▸ **WHAT YOU WILL DO**: Tally up every line in the records beneath that has "computer", and write down only the total.

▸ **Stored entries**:
+ + + + + + +

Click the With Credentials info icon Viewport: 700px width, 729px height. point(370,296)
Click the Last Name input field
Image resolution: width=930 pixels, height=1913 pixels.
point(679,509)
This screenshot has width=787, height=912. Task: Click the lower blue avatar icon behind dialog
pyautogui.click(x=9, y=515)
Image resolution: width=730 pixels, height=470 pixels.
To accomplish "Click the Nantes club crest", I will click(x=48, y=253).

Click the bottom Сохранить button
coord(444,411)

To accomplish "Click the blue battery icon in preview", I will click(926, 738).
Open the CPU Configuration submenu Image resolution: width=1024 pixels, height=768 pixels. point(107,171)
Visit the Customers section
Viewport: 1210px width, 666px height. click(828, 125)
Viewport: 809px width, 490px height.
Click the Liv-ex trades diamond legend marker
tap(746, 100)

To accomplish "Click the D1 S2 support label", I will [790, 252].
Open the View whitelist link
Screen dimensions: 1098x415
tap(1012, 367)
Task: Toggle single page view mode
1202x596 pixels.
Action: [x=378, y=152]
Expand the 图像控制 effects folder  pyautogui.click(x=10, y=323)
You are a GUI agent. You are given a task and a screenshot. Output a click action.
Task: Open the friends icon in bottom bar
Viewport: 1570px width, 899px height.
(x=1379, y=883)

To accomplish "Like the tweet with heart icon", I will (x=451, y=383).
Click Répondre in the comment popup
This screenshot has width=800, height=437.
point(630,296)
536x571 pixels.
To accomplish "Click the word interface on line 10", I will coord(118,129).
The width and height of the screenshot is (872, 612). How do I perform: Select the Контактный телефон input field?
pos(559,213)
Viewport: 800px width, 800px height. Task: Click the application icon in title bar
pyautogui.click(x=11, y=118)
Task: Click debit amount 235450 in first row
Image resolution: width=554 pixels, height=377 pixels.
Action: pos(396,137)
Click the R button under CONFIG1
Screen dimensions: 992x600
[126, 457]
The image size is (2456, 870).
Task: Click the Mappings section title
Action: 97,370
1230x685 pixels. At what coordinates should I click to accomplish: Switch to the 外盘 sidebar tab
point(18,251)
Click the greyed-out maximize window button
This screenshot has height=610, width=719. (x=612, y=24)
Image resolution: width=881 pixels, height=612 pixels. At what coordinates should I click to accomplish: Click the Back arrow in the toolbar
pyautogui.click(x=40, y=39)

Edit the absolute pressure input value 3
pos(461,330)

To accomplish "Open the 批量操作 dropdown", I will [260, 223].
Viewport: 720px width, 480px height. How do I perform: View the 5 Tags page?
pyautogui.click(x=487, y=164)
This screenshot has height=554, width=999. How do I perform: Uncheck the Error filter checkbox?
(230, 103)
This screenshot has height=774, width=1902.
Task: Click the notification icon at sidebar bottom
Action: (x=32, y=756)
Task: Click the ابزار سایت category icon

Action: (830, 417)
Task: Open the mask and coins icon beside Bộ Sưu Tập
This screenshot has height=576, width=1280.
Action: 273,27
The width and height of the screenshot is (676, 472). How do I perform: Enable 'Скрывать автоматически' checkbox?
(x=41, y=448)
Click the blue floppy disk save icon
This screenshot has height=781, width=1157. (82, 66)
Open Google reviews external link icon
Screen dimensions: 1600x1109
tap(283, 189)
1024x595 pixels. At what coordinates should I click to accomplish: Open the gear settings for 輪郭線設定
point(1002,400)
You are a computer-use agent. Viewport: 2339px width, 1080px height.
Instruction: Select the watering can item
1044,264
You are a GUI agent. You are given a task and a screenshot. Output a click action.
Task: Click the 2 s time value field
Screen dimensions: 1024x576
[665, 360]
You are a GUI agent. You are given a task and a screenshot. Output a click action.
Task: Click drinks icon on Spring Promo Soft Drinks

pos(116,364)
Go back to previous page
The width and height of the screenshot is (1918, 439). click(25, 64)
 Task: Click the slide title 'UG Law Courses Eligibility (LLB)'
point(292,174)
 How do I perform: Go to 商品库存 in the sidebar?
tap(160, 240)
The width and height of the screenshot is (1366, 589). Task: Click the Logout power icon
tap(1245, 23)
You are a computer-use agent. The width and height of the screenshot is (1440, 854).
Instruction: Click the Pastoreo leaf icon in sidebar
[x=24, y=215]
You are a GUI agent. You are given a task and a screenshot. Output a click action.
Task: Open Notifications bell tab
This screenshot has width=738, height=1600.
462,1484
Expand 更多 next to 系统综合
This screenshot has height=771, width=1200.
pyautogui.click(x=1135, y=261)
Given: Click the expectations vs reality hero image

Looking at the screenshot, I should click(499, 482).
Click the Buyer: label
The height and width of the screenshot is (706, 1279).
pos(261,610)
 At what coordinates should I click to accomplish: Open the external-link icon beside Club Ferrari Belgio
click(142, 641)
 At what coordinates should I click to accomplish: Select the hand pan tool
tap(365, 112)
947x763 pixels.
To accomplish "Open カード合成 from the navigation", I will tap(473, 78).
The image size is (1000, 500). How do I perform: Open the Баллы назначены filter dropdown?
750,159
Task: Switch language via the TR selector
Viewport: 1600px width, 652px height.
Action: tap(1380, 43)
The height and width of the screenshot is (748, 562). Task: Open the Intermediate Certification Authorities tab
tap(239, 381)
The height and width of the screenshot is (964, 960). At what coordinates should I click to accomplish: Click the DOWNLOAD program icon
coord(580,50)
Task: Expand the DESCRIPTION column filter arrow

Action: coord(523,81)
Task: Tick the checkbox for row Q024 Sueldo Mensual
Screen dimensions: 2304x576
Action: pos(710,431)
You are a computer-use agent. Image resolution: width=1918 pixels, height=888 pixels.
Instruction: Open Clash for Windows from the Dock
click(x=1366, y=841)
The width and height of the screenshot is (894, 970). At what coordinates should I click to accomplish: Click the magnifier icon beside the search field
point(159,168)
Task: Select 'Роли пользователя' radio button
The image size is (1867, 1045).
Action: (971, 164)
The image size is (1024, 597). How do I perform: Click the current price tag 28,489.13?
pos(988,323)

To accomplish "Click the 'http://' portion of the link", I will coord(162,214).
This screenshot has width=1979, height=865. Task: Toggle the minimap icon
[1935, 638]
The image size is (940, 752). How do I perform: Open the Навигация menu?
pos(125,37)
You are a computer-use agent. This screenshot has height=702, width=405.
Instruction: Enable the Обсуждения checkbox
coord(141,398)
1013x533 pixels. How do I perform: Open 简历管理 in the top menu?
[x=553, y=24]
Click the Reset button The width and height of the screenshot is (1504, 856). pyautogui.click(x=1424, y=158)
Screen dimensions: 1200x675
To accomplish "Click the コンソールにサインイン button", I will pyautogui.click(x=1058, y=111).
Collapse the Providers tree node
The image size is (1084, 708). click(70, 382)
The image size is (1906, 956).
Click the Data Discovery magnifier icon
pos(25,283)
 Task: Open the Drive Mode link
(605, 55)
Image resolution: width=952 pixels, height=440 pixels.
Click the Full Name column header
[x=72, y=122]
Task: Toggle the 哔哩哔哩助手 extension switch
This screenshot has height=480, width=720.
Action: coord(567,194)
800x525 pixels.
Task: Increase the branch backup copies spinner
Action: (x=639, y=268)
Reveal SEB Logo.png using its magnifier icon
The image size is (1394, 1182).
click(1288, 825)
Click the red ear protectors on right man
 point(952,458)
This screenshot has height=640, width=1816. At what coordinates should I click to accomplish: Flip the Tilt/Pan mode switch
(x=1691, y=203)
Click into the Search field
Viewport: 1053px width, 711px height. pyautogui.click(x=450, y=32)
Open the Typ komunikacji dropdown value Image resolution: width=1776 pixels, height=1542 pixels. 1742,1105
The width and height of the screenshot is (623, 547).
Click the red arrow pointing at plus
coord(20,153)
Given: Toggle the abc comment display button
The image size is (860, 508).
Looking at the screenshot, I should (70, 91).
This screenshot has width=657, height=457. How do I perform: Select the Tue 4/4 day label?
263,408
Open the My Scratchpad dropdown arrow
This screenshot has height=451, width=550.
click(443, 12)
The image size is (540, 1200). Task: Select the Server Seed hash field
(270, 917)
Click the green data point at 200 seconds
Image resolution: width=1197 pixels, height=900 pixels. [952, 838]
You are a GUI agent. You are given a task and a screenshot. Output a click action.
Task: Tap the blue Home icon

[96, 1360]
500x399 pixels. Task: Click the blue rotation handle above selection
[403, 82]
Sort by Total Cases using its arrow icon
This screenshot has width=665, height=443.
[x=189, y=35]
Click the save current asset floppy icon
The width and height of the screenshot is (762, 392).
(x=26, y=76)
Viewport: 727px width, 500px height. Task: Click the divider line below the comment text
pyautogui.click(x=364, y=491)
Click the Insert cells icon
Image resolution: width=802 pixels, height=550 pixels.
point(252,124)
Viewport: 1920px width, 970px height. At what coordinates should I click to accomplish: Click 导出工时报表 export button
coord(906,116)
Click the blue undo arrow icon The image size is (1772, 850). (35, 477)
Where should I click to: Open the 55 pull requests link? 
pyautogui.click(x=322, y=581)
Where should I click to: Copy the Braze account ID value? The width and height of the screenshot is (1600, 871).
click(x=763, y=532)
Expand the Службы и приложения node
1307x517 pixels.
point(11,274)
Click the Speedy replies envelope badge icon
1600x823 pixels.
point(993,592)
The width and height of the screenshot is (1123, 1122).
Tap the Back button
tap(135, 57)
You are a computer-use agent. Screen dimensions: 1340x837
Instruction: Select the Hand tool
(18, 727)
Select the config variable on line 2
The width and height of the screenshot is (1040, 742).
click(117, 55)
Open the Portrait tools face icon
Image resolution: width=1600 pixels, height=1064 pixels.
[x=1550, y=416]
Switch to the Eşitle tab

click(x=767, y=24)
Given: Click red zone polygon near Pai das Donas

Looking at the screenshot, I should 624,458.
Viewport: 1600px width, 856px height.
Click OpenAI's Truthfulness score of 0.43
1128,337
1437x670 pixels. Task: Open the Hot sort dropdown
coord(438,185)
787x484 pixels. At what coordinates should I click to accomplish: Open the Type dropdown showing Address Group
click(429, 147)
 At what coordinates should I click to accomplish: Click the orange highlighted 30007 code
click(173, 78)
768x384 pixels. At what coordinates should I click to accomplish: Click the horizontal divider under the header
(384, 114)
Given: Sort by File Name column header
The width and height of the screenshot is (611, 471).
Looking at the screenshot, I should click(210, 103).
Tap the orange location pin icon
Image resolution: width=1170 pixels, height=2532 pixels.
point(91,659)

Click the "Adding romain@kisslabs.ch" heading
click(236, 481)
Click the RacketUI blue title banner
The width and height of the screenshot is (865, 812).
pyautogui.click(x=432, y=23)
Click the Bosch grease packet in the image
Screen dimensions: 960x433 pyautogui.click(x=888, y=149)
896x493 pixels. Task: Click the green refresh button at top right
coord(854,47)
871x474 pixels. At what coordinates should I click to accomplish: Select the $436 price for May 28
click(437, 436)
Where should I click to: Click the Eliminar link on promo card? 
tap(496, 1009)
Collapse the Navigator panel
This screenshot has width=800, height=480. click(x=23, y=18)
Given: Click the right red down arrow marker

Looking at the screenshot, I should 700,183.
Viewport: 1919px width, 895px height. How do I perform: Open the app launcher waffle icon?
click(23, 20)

+ + + + + + +

▸ **RESULT OF THE EXERCISE**: 5